If you read last week’s column’s comments, you know that I opened up a huge can of worms by talking about leaving my child in the car while I go out of her sight into the library. While there was a dramatic split of opinions on the issue, the most interesting comment to me was one who said she’d be in her car calling 911 on me, and hoped I would be charged with child endangerment.
I learned, also from the comments, that I’d be fine if an officer came, as my daughter is 8, and we live in Redmond. However, I was fascinated by the question of when is the right time to involve yourself in someone else’s parenting.
Obviously this commenter thinks that leaving your child in the car is dangerous, and feels that you should intervene when someone puts a child in danger. I can’t really argue with that position. I think that’s right. But, as the recent philosophy of “free-range kids” has put into sharp focus, different parents think of danger differently.
I have mentioned in the column before that my kid goes out and roams our little neighborhood with nothing but her wits and a walkie-talkie. Nobody has said anything directly to me about that, but apparently someone in our HOA is very concerned. There will be a meeting tonight about kids roaming about without direct parent supervision.
And recently someone was horrified to hear that I leave my daughter in the house alone while I walk the dog around the block. Again, as I said last week, I know my kid. There are many 8-year-olds that I would not leave alone in a house for the three minutes it takes to walk the dog, for fear of returning to find the place on fire. My daughter is more likely to have gotten a book and a jar of Nutella out. When the biggest danger is smears, I’ll chance it.
Obviously, I am putting her at risk. I am making a judgment call of risk versus reward every time I let her be in the slightest danger for any reason. But what is the alternative? I cannot actually wrap her in bubble wrap. Child Protective Services frowns on that, too.
If we had to keep our kids away from what are actually the most dangerous things for children, she could never go to the home of anyone who owned a trampoline or gun. Trips to Idylwood beach would be right out. And I don’t know how she’d get there in the first place, as I could never let her into a car. But we couldn’t walk there either.

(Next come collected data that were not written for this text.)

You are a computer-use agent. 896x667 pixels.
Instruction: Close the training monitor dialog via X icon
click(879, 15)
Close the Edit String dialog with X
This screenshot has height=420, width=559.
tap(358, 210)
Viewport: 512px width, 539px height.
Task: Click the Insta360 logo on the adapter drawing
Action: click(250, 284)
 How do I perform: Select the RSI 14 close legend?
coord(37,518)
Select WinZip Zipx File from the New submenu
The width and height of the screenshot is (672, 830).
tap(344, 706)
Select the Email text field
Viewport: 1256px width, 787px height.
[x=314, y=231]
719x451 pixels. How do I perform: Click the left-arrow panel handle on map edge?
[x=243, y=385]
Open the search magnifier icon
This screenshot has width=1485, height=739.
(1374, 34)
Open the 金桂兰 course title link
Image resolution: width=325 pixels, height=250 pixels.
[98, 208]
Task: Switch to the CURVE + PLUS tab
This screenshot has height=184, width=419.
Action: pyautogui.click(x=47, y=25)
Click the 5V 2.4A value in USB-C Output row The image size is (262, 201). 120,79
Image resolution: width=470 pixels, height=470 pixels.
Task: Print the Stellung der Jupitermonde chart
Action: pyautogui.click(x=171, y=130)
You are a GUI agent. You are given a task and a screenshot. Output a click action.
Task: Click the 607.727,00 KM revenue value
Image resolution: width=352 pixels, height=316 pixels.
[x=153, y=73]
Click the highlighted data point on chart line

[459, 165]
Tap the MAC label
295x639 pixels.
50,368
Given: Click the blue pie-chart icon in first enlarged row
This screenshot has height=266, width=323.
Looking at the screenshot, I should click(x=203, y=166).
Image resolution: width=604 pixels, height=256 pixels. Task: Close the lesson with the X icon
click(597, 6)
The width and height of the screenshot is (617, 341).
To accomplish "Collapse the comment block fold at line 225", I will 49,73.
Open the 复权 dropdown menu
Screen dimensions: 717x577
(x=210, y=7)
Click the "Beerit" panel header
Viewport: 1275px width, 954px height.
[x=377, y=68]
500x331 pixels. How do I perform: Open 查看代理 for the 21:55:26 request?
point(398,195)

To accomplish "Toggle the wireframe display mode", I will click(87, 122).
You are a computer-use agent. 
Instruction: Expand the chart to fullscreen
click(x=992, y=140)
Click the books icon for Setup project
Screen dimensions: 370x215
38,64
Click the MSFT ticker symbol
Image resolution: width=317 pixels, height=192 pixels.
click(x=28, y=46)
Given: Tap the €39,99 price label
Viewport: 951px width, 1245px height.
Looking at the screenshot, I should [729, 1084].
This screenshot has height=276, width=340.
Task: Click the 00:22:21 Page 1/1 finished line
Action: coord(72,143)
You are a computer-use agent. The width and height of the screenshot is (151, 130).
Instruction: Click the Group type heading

Wild Waves wouldn’t exist. Children wouldn’t be allowed into Seattle or, frankly, anywhere but a panic room. And buying one of my favorite books, “50 Dangerous Things (You Should Let Your Child Do),” would put you on an FBI watchlist.
Thankfully, we don't live in that world.
Instead, parents make judgment calls. When my daughter is 16, she will be able to sit in a car not only without me, but in the driver’s seat while the car is moving. Some time before that, I have to be OK with her staying in the car alone. It is a parent’s job to decide when that time is, and it will definitely vary by kid. But in Redmond, I’m okay to have decided that 8 is enough.
I believe that Hillary Clinton was right when she said it takes a village to raise a child. I have chosen my village. I have chosen it by where I live, and who my friends are, and what I do. But when it comes to parenting, I'm the chief. And I get to vote people off the island.
I get all kinds of parenting input, from friends who are parents right now to those whose parenting days are long over to strangers who feel the need to say something to me when I’m having a nervous breakdown in a Target.
If you interact with my child, you are part of my village. If you see my kid farther away from me than you think is safe at a park, feel free to speak up. If you see her in the car alone at the library, feel free to call 911.
But know that I will not change my parenting to match what you think is safe. I will thank you for your concern, or explain to the officer that she is 8, or do whatever else it takes to keep parenting at the safety level that I find acceptable. And then I will go right on making these dangerous calls, because that’s the chief's job.
Parenting. It’s a tough job, but somebody’s got to do it.